Enable async_chunk in stage configuration YAML:

async_chunk: true
stage_args:
  - stage_id: 0
    engine_args:
      custom_process_next_stage_input_func: vllm_omni.model_executor.stage_input_processors.qwen3_omni.thinker2talker_async_chunk
  - stage_id: 1
    engine_args:
      custom_process_next_stage_input_func: vllm_omni.model_executor.stage_input_processors.qwen3_omni.talker2code2wav_async_chunk

Stage Configuration¶

async_chunk: bool: Enable/disable async chunk mode
custom_process_next_stage_input_func: str: Path to custom chunk processing function; receives (transfer_manager, pooling_output, request). For qwen3-omni: thinker2talker_async_chunk, talker2code2wav_async_chunk
stage_connector_config: dict: Connector configuration
worker_type: str: Model type, e.g. "ar" or "generation" (used by OmniChunkTransferAdapter for mode-specific payload handling)
max_num_seqs: int: Maximum number of sequences for concurrent processing in the stage

Connector Configuration¶

connectors:
  - from_stage: 0
    to_stage: 1
    spec:
      name: SharedMemoryConnector
      extra:
        stage_id: 0

Code2Wav Batch Configuration¶

For optimal performance with async_chunk, the code2wav stage should be configured with batching:

stage_args:
  - stage_id: 2  # code2wav stage
    runtime:
      devices: "1"

Source excerpt -
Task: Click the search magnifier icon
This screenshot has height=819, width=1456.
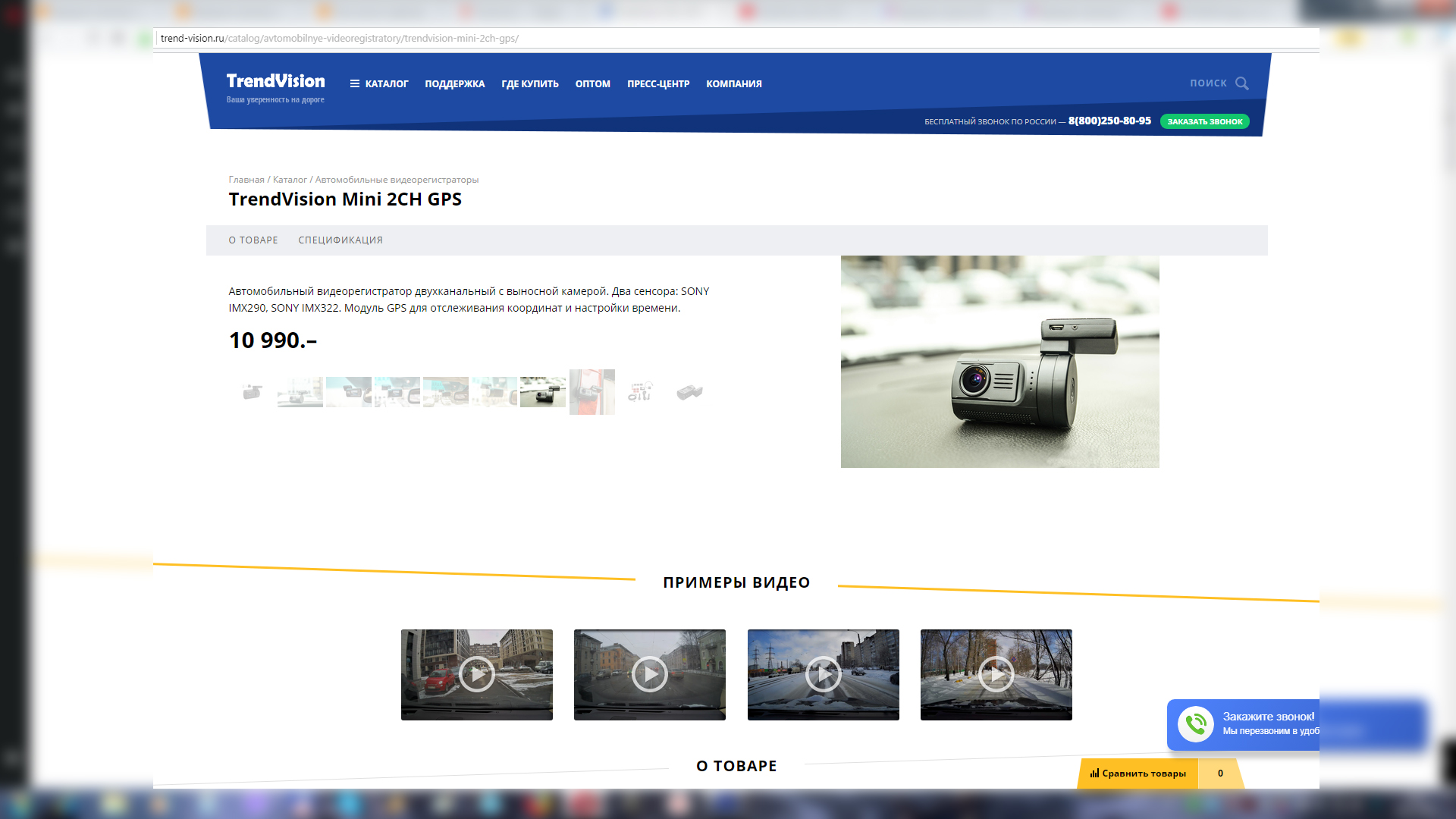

Exercises -
1. Answer these questions about the async chunk configuration guide.
(a) What connector name appears in the connector configuration?
(b) What data type does max_num_seqs take?
(c) Which stage_id is given to the code2wav stage?
2. Carry on writing the async chunk configuration guide, starting right after the point where it ends.

The results -
1.
(a) SharedMemoryConnector
(b) int
(c) 2

2.
    engine_args:
      model_stage: code2wav
      max_num_seqs: 64  # Enables batched audio generation

vllm_omni/model_executor/stage_input_processors/qwen3_omni.py: Chunk processing functions (receive transfer_manager as first param)
vllm_omni/distributed/omni_connectors/transfer_adapter/base.py: OmniTransferAdapterBase (recv_loop, save_loop, load_async, save_async)
vllm_omni/distributed/omni_connectors/transfer_adapter/chunk_transfer_adapter.py: OmniChunkTransferAdapter (process_pending_chunks, restore_queues, postprocess_scheduler_output)
vllm_omni/distributed/omni_connectors/connectors/shm_connector.py: SharedMemoryConnector (transport-only put/get)
vllm_omni/core/sched/omni_ar_scheduler.py: AR scheduler with chunk_transfer_adapter
vllm_omni/core/sched/omni_generation_scheduler.py: Generation scheduler with same async chunk pattern
vllm_omni/worker/gpu_model_runner.py: Model runner with chunk handling
vllm_omni/worker/gpu_generation_model_runner.py: Generation model runner with batch output handling and ubatch_slices support
vllm_omni/model_executor/models/qwen3_omni/qwen3_omni.py: Model implementation with code2wav batching
vllm_omni/model_executor/models/qwen3_omni/qwen3_omni_code2wav.py: Code2wav decoder with batch support
vllm_omni/engine/arg_utils.py: Configuration definitions (async_chunk, worker_type)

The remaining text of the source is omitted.